» **Problem**: Should any entry hold a picture, omit that picture and copy the rest of the entry exactly.

Stored data
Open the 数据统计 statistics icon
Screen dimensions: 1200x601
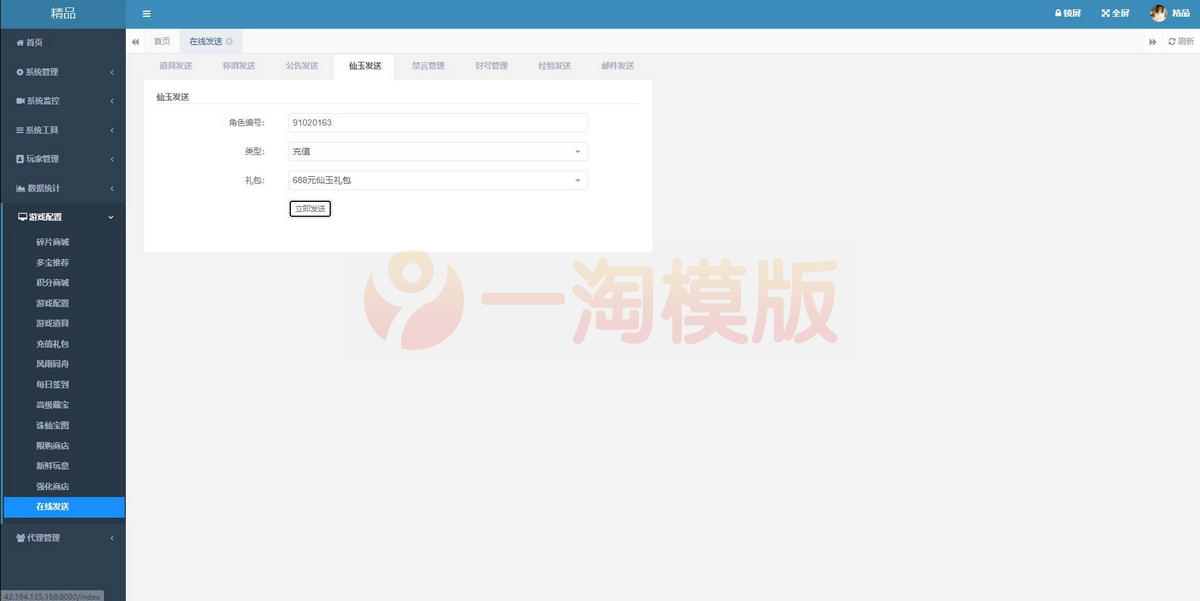(x=22, y=187)
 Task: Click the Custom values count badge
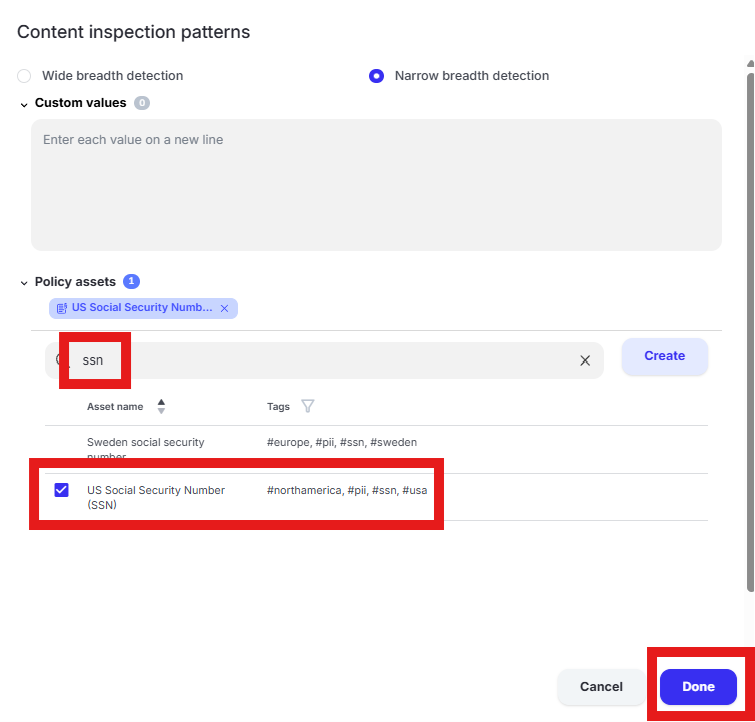click(142, 103)
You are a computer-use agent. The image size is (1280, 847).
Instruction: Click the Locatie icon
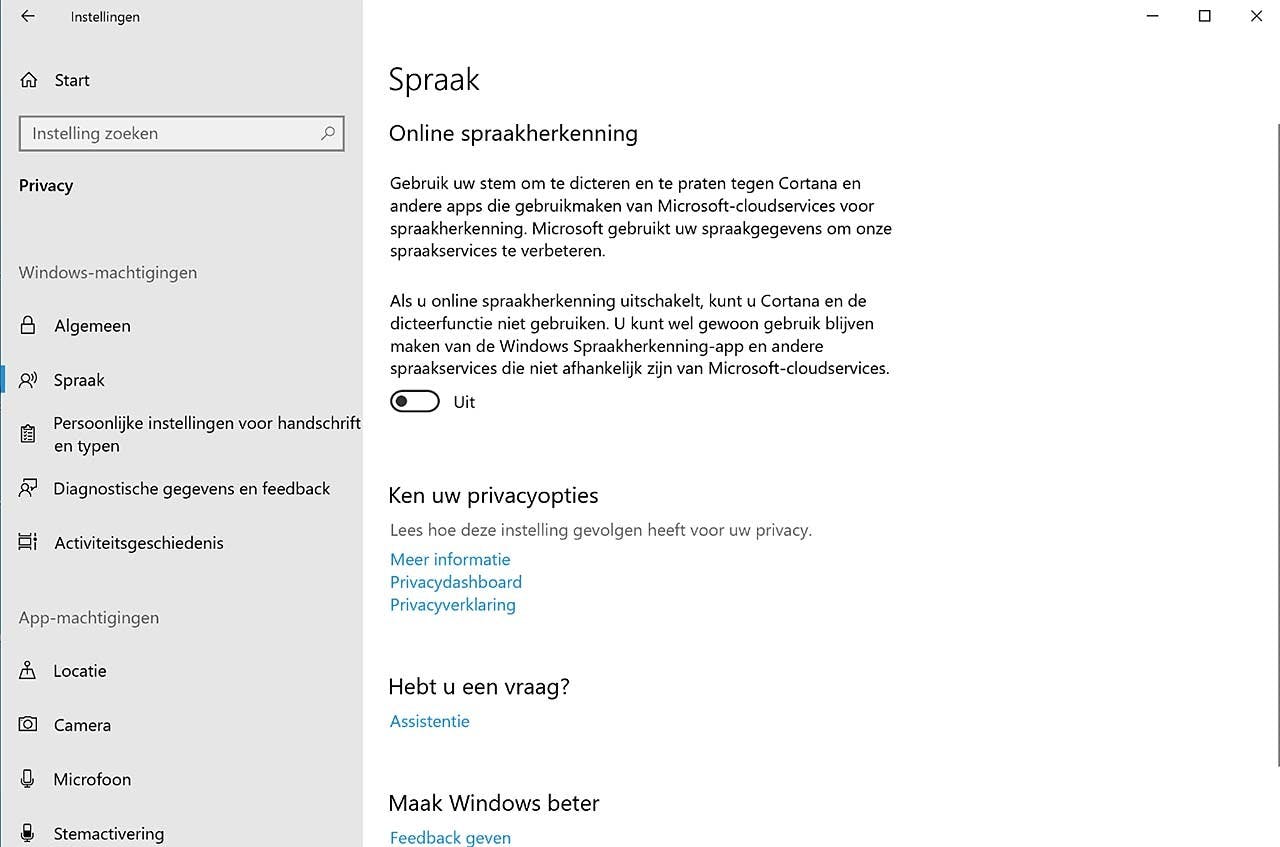coord(28,671)

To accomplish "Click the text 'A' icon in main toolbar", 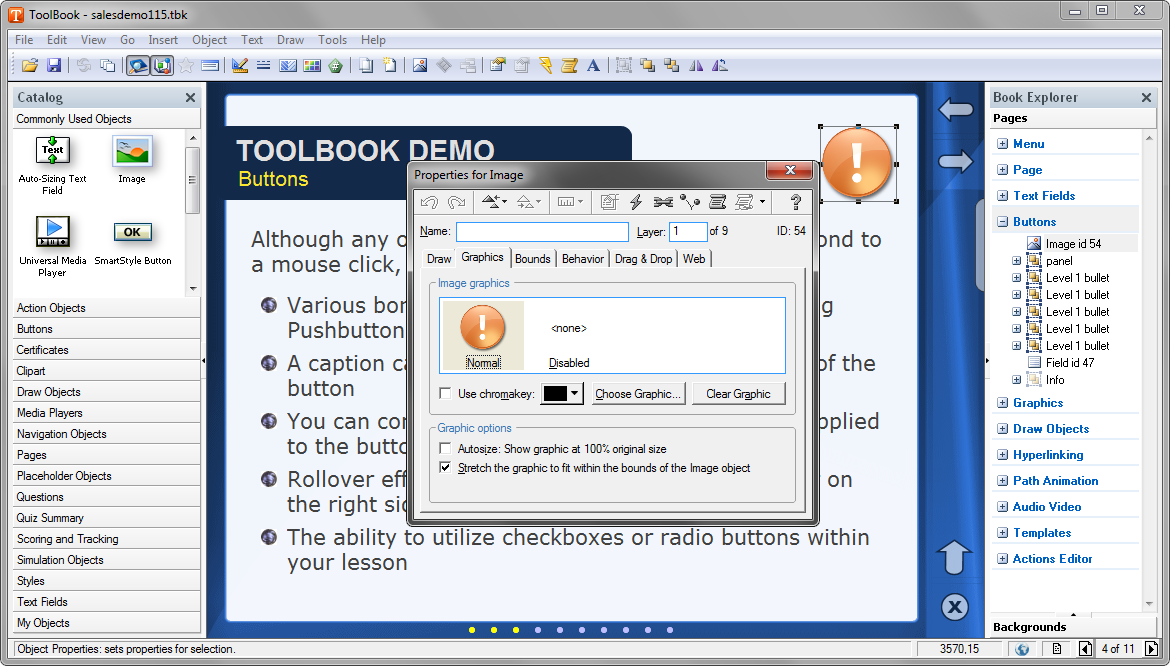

» **Task answer**:
Open the 数据统计 statistics icon
Screen dimensions: 1200x601
(x=22, y=187)
 Task: Click the Custom values count badge
click(142, 103)
You are a computer-use agent. The image size is (1280, 847).
Instruction: Click the Locatie icon
coord(28,671)

To accomplish "Click the text 'A' icon in main toolbar", 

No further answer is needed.